CACHE COUNTY – Initial observations from the Cache County Fair and Rodeo are suggesting that the event was “a great success.”
County Executive Craig Buttars relayed that opinion to the members of the Cache County Council at an abbreviated meeting held Tuesday evening.
“We appreciate the residents who attended the fair and rodeo,” Buttars said. “We also appreciate our fair committee, especially our fair chairman Lane Parker and our rodeo chairman LaMont Poulsen for the great work that they did to make this event a success.”
A measure of that success was the revenue generated by the Future Farmers of America Junior Livestock Sale during the fair. Despite having 34 fewer animals in that event than in 2019, Buttars reported that the livestock sale generated nearly $100,000 more than the previous year, for a total of $517,000 that will fund ongoing FFA educational efforts.
“That funding wouldn’t be available if we hadn’t held the fair,” the county executive emphasized.
The county’s decision to go ahead with the fair and rodeo event had been controversial, coming in the midst of the ongoing coronavirus outbreak that had forced the cancellation of nearly every other form of local public entertainment.
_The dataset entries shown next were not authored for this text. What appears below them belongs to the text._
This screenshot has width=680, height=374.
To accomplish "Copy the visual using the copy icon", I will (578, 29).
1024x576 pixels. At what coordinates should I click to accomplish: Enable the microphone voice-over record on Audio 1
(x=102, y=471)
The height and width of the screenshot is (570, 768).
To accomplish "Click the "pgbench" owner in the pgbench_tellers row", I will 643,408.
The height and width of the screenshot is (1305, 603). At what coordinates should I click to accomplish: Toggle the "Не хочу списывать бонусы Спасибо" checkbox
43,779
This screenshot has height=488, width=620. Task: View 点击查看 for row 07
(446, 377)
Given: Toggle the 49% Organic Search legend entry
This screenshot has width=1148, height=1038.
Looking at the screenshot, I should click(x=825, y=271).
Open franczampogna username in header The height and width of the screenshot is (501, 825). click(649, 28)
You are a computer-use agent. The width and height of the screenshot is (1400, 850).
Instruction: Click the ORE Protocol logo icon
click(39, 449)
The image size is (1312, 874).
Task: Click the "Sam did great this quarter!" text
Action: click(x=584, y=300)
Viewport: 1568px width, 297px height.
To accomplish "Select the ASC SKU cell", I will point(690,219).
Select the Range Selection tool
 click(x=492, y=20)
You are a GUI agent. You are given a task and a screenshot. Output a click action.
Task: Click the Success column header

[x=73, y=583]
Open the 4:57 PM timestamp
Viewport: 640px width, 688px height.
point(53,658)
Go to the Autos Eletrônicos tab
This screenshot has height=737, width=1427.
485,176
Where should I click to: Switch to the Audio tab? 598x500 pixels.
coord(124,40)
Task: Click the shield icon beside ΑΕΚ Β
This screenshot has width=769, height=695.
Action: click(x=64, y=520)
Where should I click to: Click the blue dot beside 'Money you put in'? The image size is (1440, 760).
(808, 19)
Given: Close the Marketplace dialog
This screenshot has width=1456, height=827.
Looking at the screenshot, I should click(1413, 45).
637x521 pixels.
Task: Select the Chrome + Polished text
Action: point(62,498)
Council member Gina Worthen noted “that decision wasn’t made irresponsibly,” but rather after studying the health implications of similar outdoor events and consultations with the officials of the Bear River Health Department.
Buttars added that people attending the weekend event generally complied with the BRHD recommendations about mask wearing and social distancing.
“Many individuals were wearing masks at the rodeo and fair,” Butters explained, “although some were not … There was no conflict between citizens over that; everyone was doing their best to get along.”
County Sheriff Chad Jensen admitted to members of the council that he was initially dubious about the decision to hold the fair.
“I was a little bit skeptical about the whole thing,” Jensen confessed. “I was the naysayer who thought that no one would show up. But I’m happy to admit that I was wrong; I’ll take the hit for that one.
“The atmosphere at the fair was wonderful, even though we didn’t have the usual carnival,” the sheriff added. “Everything I saw was 100 percent positive. Families were obviously very happy for a chance to get out and about. In terms of law enforcement, I think we had two drunks, three lost parents and a couple missing wallets, which was an unusually light workload for us during an event like the fair.”
Council member David Erickson said that the high point of the weekend for him was a tribute offered to members of the armed forces and law enforcement personnel.
“That was really a very moving, special moment,” he recalled. “I’m just grateful that we were able to celebrate as a county all the things that make us who we are.”
“The fair is probably one of the few things that we all do consistently as families anymore,” council member Jon White agreed. “So it’s a good event.”
Council chair Karl Ward said he had received plenty of negative comments from local residents prior to the fair, including one E-Mail calling the planned event “a crazy COVID-19 party.”
But council member Paul Borup observed that medical experts have long held that “ … communities faced with epidemics or other adverse events respond best and with the least anxiety when the normal social functioning of the community is least disrupted.”
“I think the fair was a prime example of that,” Borup added. “What we saw at the fair was a society functioning normally again.”